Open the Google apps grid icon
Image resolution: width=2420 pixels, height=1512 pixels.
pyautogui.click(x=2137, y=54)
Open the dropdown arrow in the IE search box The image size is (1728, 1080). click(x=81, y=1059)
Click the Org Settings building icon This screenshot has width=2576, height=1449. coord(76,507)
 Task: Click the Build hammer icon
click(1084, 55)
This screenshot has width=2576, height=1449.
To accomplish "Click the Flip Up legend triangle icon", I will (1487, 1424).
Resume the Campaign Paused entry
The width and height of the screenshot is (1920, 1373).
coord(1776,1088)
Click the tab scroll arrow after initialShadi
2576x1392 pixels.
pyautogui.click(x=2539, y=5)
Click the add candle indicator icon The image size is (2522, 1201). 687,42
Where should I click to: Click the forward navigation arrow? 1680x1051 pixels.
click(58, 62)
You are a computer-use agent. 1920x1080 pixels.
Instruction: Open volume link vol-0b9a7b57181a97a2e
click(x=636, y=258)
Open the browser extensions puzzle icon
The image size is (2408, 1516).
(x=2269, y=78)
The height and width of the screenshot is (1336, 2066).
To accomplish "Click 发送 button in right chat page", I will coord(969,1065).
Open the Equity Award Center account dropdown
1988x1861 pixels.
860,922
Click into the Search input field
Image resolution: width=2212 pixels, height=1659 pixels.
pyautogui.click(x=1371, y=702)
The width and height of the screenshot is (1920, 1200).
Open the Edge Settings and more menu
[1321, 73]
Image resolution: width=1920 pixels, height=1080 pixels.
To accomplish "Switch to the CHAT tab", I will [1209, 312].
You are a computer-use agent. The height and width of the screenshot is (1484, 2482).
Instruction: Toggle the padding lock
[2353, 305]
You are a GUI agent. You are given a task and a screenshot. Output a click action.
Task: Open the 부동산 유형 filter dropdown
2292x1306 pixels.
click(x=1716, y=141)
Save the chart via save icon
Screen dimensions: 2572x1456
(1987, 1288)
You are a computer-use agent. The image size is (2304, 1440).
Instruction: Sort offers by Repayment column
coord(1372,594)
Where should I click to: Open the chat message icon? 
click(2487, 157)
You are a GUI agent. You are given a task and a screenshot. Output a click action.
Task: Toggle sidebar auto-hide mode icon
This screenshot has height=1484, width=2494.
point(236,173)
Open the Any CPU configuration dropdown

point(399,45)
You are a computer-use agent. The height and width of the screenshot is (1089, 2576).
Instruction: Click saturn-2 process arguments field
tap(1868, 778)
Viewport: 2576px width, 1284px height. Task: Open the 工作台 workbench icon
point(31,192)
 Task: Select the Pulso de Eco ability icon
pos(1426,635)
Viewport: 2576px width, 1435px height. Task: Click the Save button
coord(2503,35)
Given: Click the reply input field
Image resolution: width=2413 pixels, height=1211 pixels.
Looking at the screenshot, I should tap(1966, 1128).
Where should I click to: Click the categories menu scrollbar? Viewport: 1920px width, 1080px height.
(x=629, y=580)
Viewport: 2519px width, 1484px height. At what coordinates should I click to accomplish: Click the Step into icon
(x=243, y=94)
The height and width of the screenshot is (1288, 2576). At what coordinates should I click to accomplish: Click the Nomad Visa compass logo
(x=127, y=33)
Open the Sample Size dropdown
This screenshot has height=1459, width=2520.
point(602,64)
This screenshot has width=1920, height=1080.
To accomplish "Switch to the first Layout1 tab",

* TASK PROMPT
Exactly as they stand in the records above, print the lines from the one containing "Where should I click to: Click the categories" through the final line, inclusive.

* THE ANSWER
Where should I click to: Click the categories menu scrollbar? Viewport: 1920px width, 1080px height.
(x=629, y=580)
Viewport: 2519px width, 1484px height. At what coordinates should I click to accomplish: Click the Step into icon
(x=243, y=94)
The height and width of the screenshot is (1288, 2576). At what coordinates should I click to accomplish: Click the Nomad Visa compass logo
(x=127, y=33)
Open the Sample Size dropdown
This screenshot has height=1459, width=2520.
point(602,64)
This screenshot has width=1920, height=1080.
To accomplish "Switch to the first Layout1 tab",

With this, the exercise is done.